ROANOKE, VA – Mark Kay may have lost use of his hands and arms, but one thing he hasn’t lost is his sense of humor.
“Do you need a hand with that? Oh wait, I forgot mine are for decoration only,” Mark joked.
Mark has ALS, but you may know it as Lou Gehrig’s disease.
“It can often last anywhere from three months to five years before the patient is dead,” he said.
But doctors are in awe of Mark. He first started showing symptoms about 12 years ago, and received his official diagnosis from a UVA clinic five years ago.
“Mine is not as an aggressive form of the disease, so I’m able to sit here and speak with you, because I haven’t lost my voice,” he said.
It started with weakness in his hands. Now, Mark can’t use his hands at all.
“I tell people when they say, ‘Well, how do you do this or how do you do that?’ and I just look at them and smile and say, ‘With the hands of others,’ he said.
One way Mark makes his way through life is with his best friend and service dog Reagan.
You can often find them taking walks around Roanoke — never without a smile.
“It can be challenging, but I think that’s part of life is meeting the challenges. You know, you can worry about a lot in life, or you can set it aside and chart your path,” he said.

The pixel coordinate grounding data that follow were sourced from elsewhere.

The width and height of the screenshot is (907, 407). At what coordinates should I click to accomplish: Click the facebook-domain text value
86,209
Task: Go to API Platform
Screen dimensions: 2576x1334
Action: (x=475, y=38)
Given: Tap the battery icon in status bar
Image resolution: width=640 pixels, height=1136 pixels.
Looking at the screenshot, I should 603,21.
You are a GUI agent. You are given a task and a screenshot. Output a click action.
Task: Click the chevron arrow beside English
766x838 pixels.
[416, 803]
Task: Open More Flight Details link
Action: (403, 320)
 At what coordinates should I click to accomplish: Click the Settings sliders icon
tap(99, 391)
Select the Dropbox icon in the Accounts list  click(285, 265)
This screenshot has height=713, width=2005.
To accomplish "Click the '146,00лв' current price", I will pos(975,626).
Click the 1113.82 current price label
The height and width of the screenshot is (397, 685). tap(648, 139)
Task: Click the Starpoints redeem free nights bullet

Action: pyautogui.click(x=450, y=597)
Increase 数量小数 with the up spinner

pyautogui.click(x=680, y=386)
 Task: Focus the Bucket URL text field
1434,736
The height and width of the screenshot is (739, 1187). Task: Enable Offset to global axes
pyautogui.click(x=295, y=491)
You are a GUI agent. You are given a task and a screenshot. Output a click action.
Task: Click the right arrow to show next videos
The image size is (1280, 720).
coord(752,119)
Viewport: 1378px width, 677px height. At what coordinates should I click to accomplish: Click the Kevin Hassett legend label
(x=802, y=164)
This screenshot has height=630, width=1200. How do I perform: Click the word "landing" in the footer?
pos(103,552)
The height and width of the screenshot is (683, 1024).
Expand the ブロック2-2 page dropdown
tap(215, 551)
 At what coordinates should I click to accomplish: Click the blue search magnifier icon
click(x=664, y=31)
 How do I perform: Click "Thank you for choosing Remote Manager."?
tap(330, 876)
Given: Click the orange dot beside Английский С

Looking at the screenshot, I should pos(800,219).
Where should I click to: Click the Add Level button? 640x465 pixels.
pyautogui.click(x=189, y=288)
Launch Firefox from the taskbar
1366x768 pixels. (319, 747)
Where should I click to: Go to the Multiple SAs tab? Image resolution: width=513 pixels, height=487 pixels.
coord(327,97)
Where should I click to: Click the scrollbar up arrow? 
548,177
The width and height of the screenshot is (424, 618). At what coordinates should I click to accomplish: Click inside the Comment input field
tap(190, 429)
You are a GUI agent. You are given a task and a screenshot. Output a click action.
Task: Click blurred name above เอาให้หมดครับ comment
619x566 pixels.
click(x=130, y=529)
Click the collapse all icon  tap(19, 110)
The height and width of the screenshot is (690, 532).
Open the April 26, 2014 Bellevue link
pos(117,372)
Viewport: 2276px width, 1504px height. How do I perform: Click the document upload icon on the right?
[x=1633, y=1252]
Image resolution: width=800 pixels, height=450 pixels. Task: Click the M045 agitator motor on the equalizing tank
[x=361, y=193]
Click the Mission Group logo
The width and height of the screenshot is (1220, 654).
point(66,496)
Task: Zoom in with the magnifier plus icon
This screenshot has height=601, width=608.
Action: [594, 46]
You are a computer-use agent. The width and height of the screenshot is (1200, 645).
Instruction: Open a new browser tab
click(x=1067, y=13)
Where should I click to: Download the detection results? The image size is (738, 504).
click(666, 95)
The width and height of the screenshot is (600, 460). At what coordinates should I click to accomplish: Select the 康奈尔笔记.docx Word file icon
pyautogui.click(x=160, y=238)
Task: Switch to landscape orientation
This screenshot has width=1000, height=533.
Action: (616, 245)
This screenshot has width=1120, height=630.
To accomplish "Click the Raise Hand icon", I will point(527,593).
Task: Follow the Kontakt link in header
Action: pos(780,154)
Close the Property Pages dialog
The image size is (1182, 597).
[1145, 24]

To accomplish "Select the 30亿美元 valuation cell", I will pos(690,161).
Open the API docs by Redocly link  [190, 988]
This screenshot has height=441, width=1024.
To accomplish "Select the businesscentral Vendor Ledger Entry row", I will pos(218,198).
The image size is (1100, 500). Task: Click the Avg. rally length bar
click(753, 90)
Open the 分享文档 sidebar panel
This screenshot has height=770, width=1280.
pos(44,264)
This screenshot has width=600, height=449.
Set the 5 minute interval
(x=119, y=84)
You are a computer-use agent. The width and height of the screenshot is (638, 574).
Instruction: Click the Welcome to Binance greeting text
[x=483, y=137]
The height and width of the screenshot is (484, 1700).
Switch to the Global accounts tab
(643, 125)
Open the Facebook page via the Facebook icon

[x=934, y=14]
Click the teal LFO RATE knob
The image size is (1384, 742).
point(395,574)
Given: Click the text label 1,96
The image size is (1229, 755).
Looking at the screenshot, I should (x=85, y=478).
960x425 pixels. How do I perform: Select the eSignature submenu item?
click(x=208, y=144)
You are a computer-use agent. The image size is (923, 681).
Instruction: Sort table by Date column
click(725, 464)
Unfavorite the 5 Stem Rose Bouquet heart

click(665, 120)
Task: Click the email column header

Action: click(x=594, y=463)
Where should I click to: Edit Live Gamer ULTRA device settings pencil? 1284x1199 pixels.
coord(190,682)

Truth be told, Mark doesn’t know how much time he has left to live. There are a lot of unknowns about ALS. Treatment is limited, and there’s no cure.
“It’s all speculative, there’s nothing that truly works right now,” he said.
While it can be genetic, and testing can be done to catch that gene — that wasn’t Mark’s case. There’s no answer to why he has ALS. Or what else it will do to his body.
“I have to be the one in control of my attitude. If I look for the negativity every day, then I will find the negativity,” he said.
With the time he has left, Mark tells 10 News he will continue to advocate for people with disabilities.
“Sometimes you have to deal with what you have to deal with. And I can’t change that, so the only thing that I can change is each day I can clip my service dog in, go for a walk, and be visible in the community, be a visible face for ALS and ADA issues,” he said.